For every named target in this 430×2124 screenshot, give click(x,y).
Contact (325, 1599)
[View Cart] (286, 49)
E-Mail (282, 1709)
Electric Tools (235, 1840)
------------
Requirement:
All the lines above must appear again in the answer, word for word.

Result of the task:
For every named target in this 430×2124 screenshot, give click(x,y).
Contact (325, 1599)
[View Cart] (286, 49)
E-Mail (282, 1709)
Electric Tools (235, 1840)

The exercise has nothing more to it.